The Reticular Activating System (RAS) has many and varied functions including control of sleeping and waking, walking, waste elimination, eating and sex. It is also a filtering system that is designed to help you organize your impressions of the world around you. Your senses are collecting information constantly, non-stop. This information (via sight, touch, smell, hearing, tasting) is sent to the brain to be filtered into that which is brought to your conscious attention and that which will be withheld from it. This is vital. The masses of information collected by your sensory organs would soon overwhelm your mind if you were fully exposed to all of it, all at once, all the time. To protect your conscious mind from over-exposure, your brain filters out the vast majority of this information and feeds it with relatively tiny amounts. Your conscious mind then builds an impression of the world based on this information.


So how does your brain decide what information to bring to your attention and what to ‘hide’? Well, it doesn’t actually choose; you do. The Reticular Activating System ‘listens’ to your conversation - both your internal dialogue with yourself (the endless chatter in your head giving you a more or less constant running commentary and judgment of you in relation to your experiences, real or imagined) and your conversations with others. In other words, wherever you happen to direct your attention, your brain sees this as a directive to focus itself there and exclude other details. From this perspective, we start to build up a story for ourselves around ‘what is’ as we happen to be interpreting it.


The information your brain feeds into your consciousness is designed to deliberately corroborate your ‘story’ about life, who you think you are and the power you feel you hold. So if the bulk of your conversation is about how wonderful life is, how lucky you are, what great relationships you have and how you achieve whatever you set your mind to, your RAS will feed you information and draw you towards situations, people and circumstances that agree with those ideas.
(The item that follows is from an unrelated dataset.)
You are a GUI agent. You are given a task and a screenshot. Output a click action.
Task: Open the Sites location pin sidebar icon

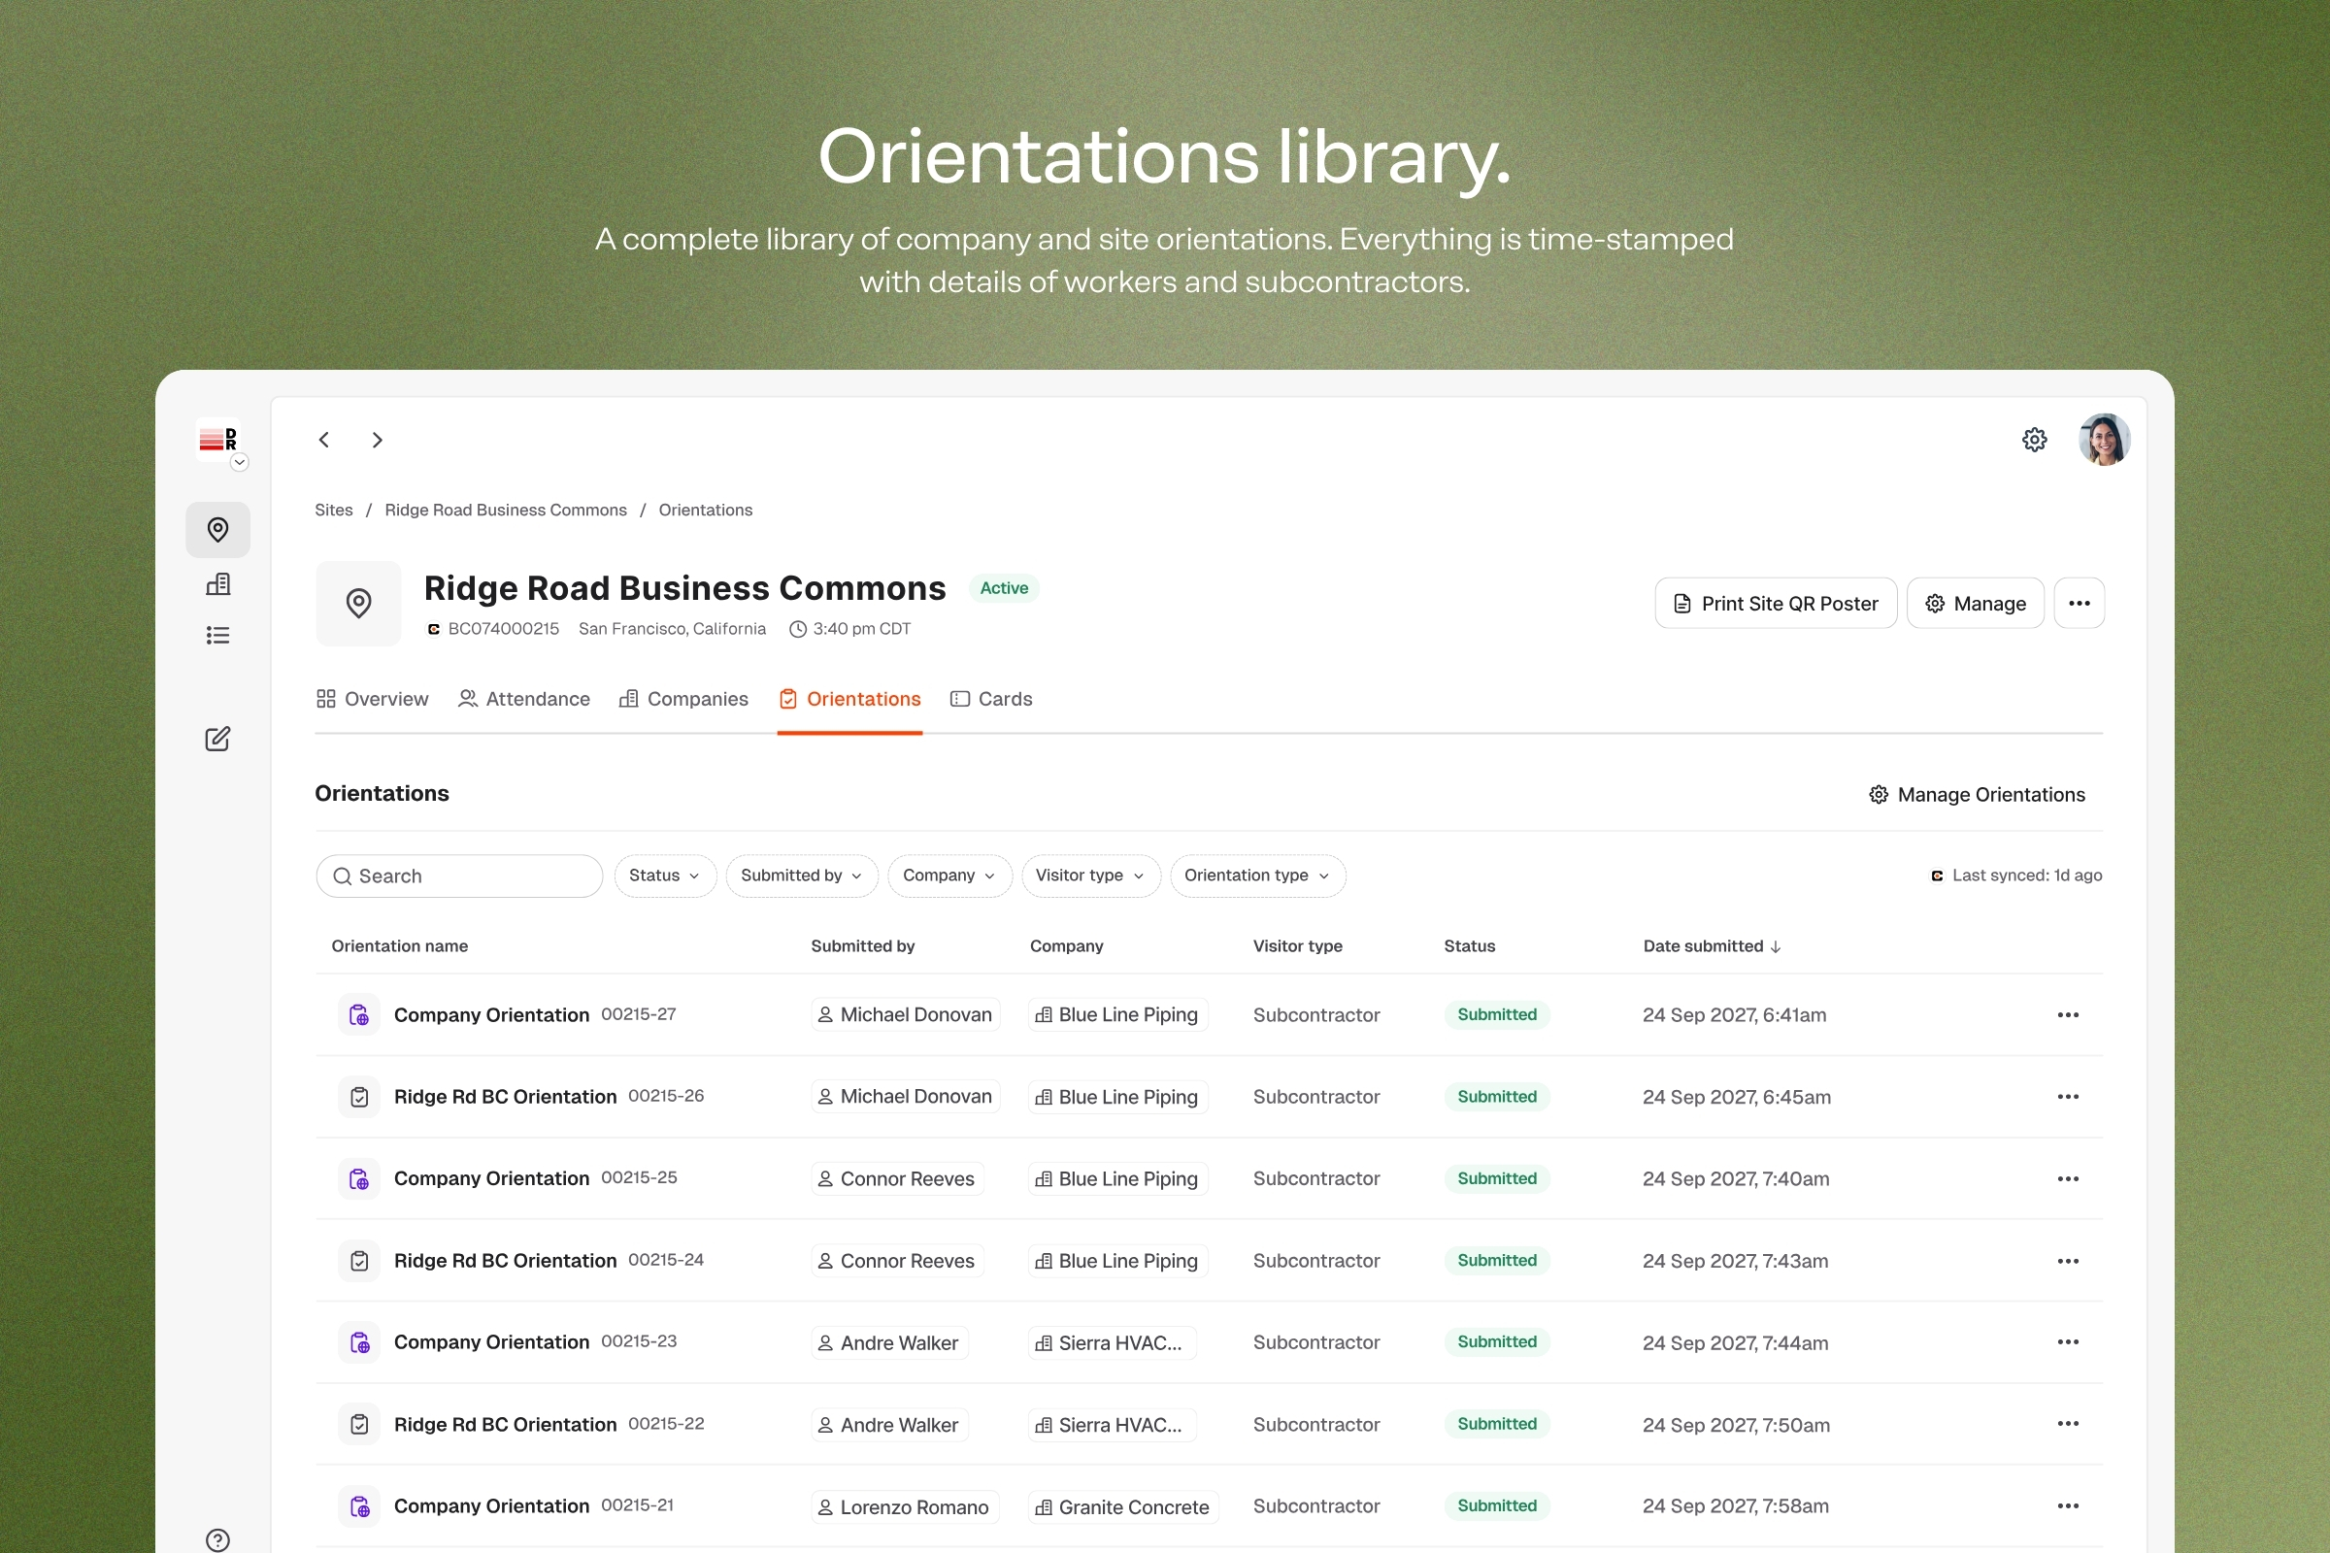218,530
It therefore doesn’t take a genius to work out that conversations around difficulty, disappointment and ill-fortune trigger the RAS to bring to your attention more evidence of the same. The point being that the Reticular Activating System doesn’t make choices for you about the information it selects. It simply filters it and produces data to fit your ‘story’ about how life is.


Owing to the way the RAS functions, and its role of sifting through information sent to the unconscious mind and passed on to the conscious, perhaps you can now see that there is no such thing as an absolute truth from the perspective of human perceptions. They are highly subjective. But because of the way sensory data is filtered, the more you focus on something, the more your RAS will show you the evidence. In this sense, two people can walk down the same street, in the same direction, at the same time and experience entirely different streets, depending on their perspective on life and the influence it has had on programming their RAS to notice things. Put simply, a person who is intrinsically happy, will find more and more reasons to continue in this state and, likewise, a person who is intrinsically unhappy will find more and more reasons to continue in that state.


Interestingly, just by ‘priming’ your brain, you can get it to notice things, even when you are in an unfamiliar place. Just as a person can talk themselves into getting lost, they can also talk their brains into ‘unlosing’ themselves.


The complexity comes when electro-chemical/hormonal responses are thrown into the mix. Your thoughts are not independent of your moods. Your thoughts trigger electro-chemical responses. If therefore your view of life focuses on the positive and your RAS corroborates this, your electro-chemical/hormonal responses, or moods and feelings, will reflect this also.